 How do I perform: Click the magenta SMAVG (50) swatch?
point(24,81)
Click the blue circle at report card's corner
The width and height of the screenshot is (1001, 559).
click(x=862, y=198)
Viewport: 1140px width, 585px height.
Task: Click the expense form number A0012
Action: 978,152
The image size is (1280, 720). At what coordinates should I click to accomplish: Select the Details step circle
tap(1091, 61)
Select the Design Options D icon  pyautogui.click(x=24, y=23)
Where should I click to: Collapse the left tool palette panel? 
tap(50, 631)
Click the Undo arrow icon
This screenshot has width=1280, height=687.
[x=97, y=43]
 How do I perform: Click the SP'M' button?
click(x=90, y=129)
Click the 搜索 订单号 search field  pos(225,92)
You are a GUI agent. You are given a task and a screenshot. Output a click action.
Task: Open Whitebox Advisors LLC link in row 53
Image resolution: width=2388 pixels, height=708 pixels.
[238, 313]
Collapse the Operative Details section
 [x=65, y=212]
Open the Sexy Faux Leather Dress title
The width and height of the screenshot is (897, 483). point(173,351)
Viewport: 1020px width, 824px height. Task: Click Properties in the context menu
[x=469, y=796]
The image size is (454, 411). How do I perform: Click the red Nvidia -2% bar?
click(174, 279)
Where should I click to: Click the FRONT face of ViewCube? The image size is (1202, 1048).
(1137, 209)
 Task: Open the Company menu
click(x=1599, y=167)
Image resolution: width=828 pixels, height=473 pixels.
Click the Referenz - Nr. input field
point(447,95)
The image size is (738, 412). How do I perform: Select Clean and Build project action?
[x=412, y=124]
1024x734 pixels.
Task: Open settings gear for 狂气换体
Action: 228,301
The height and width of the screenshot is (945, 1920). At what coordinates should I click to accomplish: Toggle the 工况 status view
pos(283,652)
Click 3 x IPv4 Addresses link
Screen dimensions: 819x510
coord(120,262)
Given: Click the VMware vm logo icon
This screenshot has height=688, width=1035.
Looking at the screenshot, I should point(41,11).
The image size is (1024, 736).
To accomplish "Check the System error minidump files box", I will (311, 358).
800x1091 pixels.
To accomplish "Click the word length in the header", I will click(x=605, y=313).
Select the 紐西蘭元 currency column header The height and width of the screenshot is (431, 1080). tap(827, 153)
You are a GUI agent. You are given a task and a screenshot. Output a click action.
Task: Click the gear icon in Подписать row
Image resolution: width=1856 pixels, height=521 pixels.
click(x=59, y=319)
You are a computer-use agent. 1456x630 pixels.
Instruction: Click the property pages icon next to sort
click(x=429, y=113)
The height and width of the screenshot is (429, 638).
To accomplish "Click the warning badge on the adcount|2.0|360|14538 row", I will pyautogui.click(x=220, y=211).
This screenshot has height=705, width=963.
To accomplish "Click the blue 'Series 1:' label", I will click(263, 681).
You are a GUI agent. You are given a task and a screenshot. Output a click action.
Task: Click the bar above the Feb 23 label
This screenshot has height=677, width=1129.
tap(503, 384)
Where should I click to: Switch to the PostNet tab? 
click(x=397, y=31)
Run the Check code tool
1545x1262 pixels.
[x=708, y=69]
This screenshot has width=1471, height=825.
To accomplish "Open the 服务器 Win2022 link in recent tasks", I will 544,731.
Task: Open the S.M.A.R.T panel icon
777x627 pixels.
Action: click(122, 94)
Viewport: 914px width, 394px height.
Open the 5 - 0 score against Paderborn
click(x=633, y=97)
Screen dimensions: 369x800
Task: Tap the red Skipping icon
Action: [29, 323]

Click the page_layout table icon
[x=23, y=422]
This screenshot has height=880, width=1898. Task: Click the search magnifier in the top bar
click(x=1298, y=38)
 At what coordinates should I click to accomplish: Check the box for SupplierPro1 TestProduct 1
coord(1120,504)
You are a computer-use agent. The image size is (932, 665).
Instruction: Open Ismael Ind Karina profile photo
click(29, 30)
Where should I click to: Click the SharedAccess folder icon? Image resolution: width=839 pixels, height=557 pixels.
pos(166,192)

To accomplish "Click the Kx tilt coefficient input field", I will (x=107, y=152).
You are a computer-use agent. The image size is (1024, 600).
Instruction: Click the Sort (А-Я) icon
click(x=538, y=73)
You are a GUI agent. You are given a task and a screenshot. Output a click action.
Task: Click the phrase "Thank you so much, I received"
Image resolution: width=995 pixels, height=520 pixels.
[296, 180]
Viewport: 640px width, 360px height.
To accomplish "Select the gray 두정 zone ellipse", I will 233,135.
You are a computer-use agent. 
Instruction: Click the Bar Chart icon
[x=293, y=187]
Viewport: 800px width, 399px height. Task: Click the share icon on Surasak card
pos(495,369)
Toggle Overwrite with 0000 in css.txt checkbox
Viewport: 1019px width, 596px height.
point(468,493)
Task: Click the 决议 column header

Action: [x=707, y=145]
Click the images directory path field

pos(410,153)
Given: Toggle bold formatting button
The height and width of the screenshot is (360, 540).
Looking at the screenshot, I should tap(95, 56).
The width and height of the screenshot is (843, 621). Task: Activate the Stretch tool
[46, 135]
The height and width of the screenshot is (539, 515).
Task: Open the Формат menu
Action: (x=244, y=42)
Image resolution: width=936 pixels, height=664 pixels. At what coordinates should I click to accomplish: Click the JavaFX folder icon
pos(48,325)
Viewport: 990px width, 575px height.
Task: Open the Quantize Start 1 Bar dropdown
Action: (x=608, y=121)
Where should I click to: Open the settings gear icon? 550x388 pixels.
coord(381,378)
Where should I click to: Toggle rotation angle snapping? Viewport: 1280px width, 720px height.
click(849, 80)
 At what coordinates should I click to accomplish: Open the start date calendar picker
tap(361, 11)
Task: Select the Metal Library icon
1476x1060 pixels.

* [Aim of the exercise]: Look back at the entries above. Retype the line with "You are a computer-use agent. 1456x630", the line with "The height and width of the screenshot is (429, 638).", and all lines in between.

* [Response area]:
You are a computer-use agent. 1456x630 pixels.
Instruction: Click the property pages icon next to sort
click(x=429, y=113)
The height and width of the screenshot is (429, 638).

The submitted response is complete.